Under the bill, eligibility for protective status includes having arrived in the U.S. before the age of 16 years, holding a high school diploma or equivalent, passing an extensive criminal background check, submitting biometric data to the Department of Homeland Security and being able to pay off any existing federal tax liabilities.

Tillis said it was very important that Congress not implement a policy that allows the line to be skipped, and the plan, he said, should also prevent “chain migration,” a term used to describe how the immigration system prioritizes family members.

After five years of gainful employment, earning a degree or military service, a recipient would then become eligible for a second round of 5-year protected status. After which, the Senators said an individual can then apply for a green card to jumpstart the naturalization process.

While Tillis critiqued the DREAM Act, which was re-introduced by Sens. Lindsey Graham and Dick Durbin, for not being conservative enough, and for the fact that it has “failed every single time,” he told reporters on Monday that he was open to including Democrats in the immigration bill  conversations.

“We are willing to talk with anyone providing certainty to these children, let politics get checked at the door, let’s provide something on a bipartisan basis to these children and young adults in this country,” said Tillis.

He added, noting his confidence in the bill’s future, that “on the whole, we have a bigger base to draw on in the Senate and a bigger base that’s important to draw on in the House to get this to the president’s desk.”

Meanwhile, bill co-sponsor James Lankford of Oklahoma said immigration poses as an “unresolved issue that continues to get harder every single year.”

He stressed that the SUCCEED Act was not a “stand-alone bill,” and  the greater issues of immigration need also need to be addressed.

“What I’d like to see is — we need to try to resolve the issues of immigration. This is the moment to be able to resolve things like border security and e-verify,” added Lankford.

Senator Orrin Hatch echoed Lankford’s concerns, saying he was “tired” of the immigration problem facing the country.

“We have millions of great young people that can add a great deal to our country,” Hatch said. “We need a permanent solution to this problem not just kicking it down the road.”

He added, “We need to develop a solution that will recognize the positive contributions that Dreamers can make to our society.”

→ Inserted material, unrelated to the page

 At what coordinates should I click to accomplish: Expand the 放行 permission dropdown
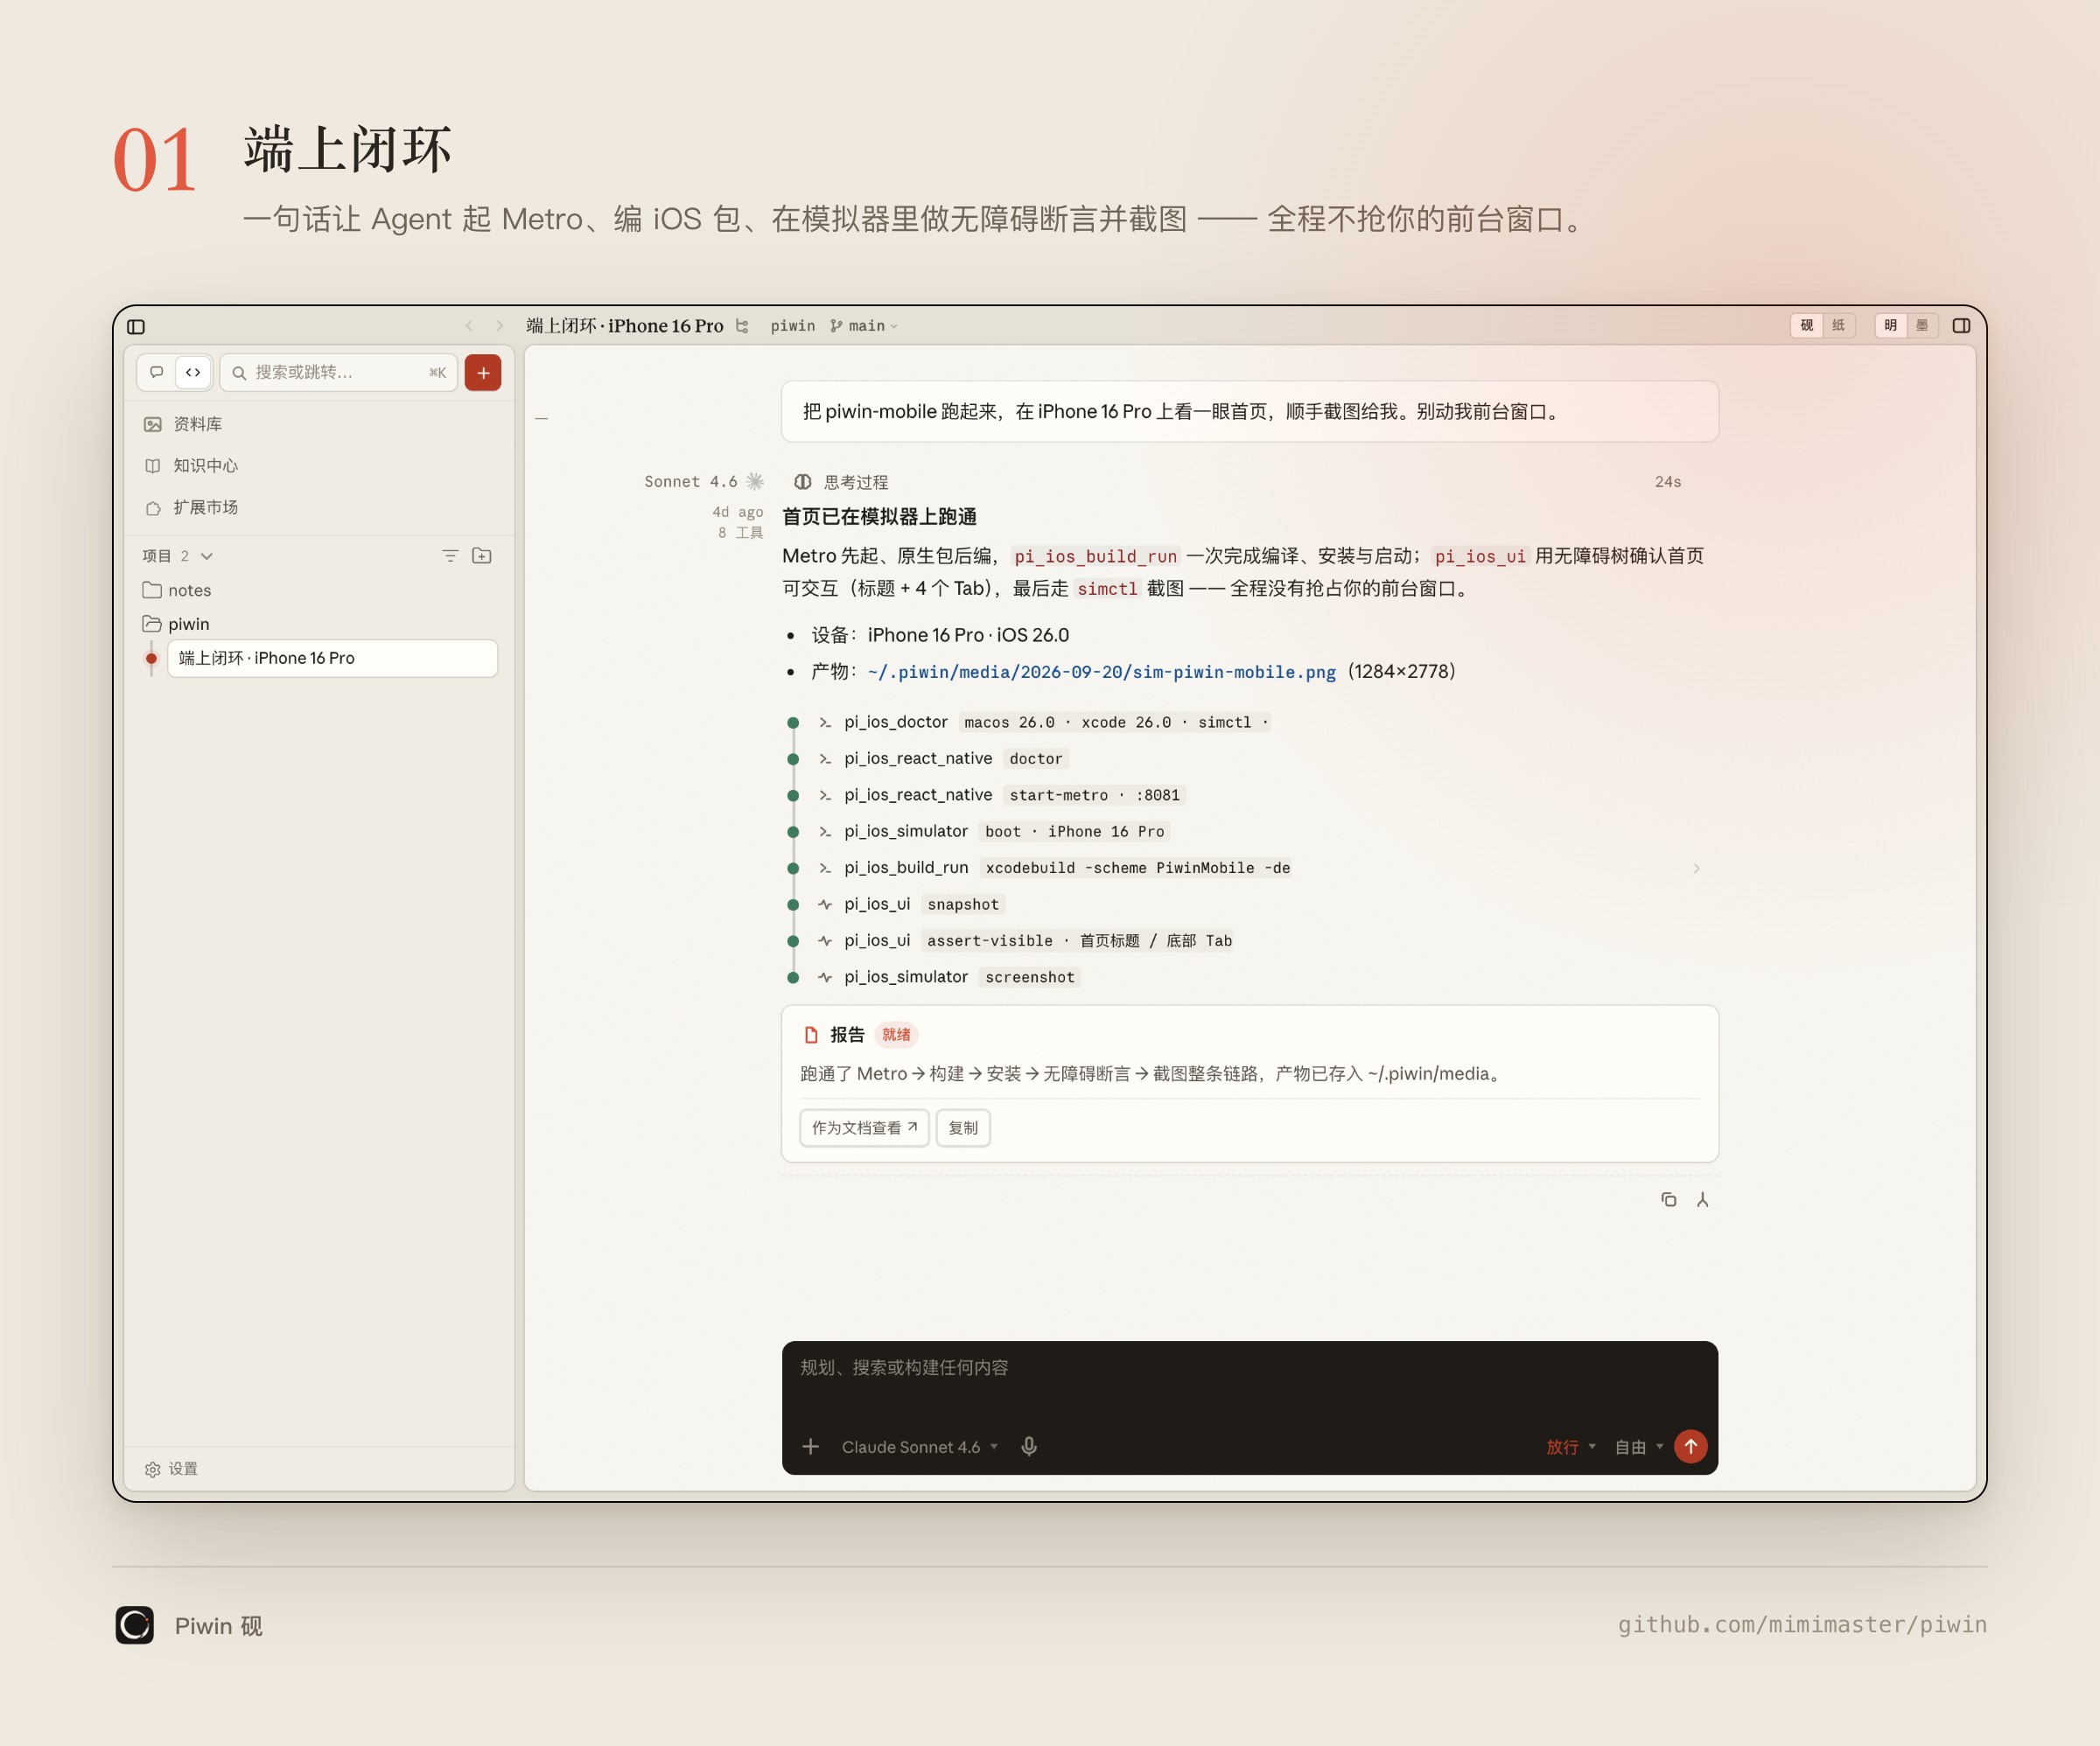[1571, 1447]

The new bill is the most recent piece of legislation drafted after the Trump administration’s announcement officially rescinding the DACA program, effectively ending the Obama-era program that has deferred deportations for those who came to the United States as young immigrants. 

The Department of Homeland Security will no longer consider new applications for legal status and the U.S. Citizenship and Immigration Services (USCIS) said it was rejecting all new DACA requests and employment authorization document (EAD) applications received after the Sept. 5 memo.

The Trump administration also allowed a six-month window for adjudication of the renewal process for DACA recipients, giving Congress to use as a period to craft a DACA fix.